Protagoras was an important Greek thinker during the 5th century. One of the most recognized sophists and one of the oldest too. Itinerant professor and intellectual regarded as an expert on rhetoric, and on all matters related to it.
According to information from ancient authors, Protagoras was a native of Abdera, although, some people thought he was native of Teos, a city located in Minor Asia. He was a faithful follower and disciple of Democritus and was also related to some Persian magicians, when King Xerxes was expelled against Greece. He also worked as a loader and invented a cushion called tyle, which made the transport of light loads easier.
He was part of the group of creators of rhetorical art and introduced erotic reasoning. He collected large sums of money from teaching and his educational commerce generated enormous incomes even larger than the famous sculptors of the time. He led a wandering life teaching in different Greek cities. His relationship with Greece had two cycles, one in which he was closely related to the powerful of the city, and the other in which he was repudiated and condemned. He apparently drowned during a trip to Sicily, when he was fleeing from impiety accusations of which he was the victim in the city of Athens (416 B.C.).
The main principle of Protagoras referred to the human being’s status when confronting the world around him. For him, man was the measure of all things. It is usually designated with the expression “Homo mensura” which means “Man is the measure of all things”, and it was a very used phase by him. For Protagoras, the sentence that was emitted had different interpretations because it was difficult to determine the individual or collective sense. He used three basic expressions: man, measure and things.
Interpretation in individual sense, showed man as a concrete being. The collective interpretation had two different approaches, one that addressed each human social group’s expression and the other that considered it from a generic point of view. He roundly criticized all the superstitions and religious rites that existed in his time, but always maintained an agnostic and skeptical stance, not necessarily atheist. Two famous dialogues of Plato, Teeteto and Protagoras, refuted the doctrines of Protagoras.
Its influence within philosophical history has been very significant for humanity. Historically, it was in response to Protagoras and his fellow sophists that Plato began to search for forms or more knowledge that were transcendental and could somehow anchor moral judgment. It was part of a change in philosophical focus from the earlier pre-Socratic tradition of natural philosophy, to an interest in human philosophy. He emphasized the way in which human subjectivity determines how we understand, or even construct our world, a position that remains an essential part of the modern philosophical tradition.

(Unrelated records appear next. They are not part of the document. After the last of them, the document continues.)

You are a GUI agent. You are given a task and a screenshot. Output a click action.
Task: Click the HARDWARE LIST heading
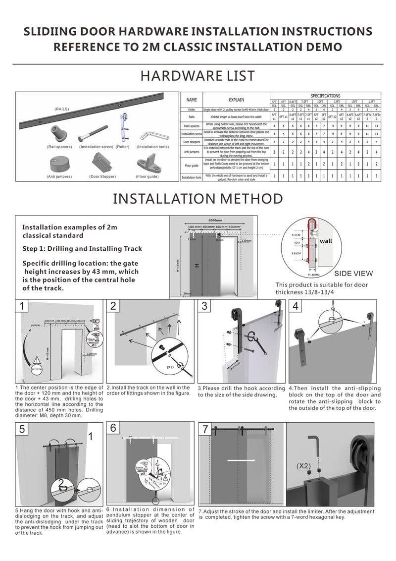pyautogui.click(x=198, y=76)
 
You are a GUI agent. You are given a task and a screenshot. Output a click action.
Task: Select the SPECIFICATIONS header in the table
pyautogui.click(x=325, y=95)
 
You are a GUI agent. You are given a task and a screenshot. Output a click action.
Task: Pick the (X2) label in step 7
pyautogui.click(x=304, y=466)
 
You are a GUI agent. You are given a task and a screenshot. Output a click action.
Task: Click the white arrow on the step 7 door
pyautogui.click(x=241, y=460)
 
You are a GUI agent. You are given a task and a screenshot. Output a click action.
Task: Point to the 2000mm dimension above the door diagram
pyautogui.click(x=215, y=221)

His most important works that we can rescue are: Truth and About the Gods, of which only a few small fragments are preserved. Protagoras’ doctrine has been interpreted, from Plato (who dedicated a dialogue to it, entitled Protagoras), as a relativism that would be expressed in the famous maxim that “man is the measure of all things”. He affirmed that we know not what objects are, but what they seem to us to be, in other words, not the essence but the appearance, and at the same time, he defended the conventional character of moral norms.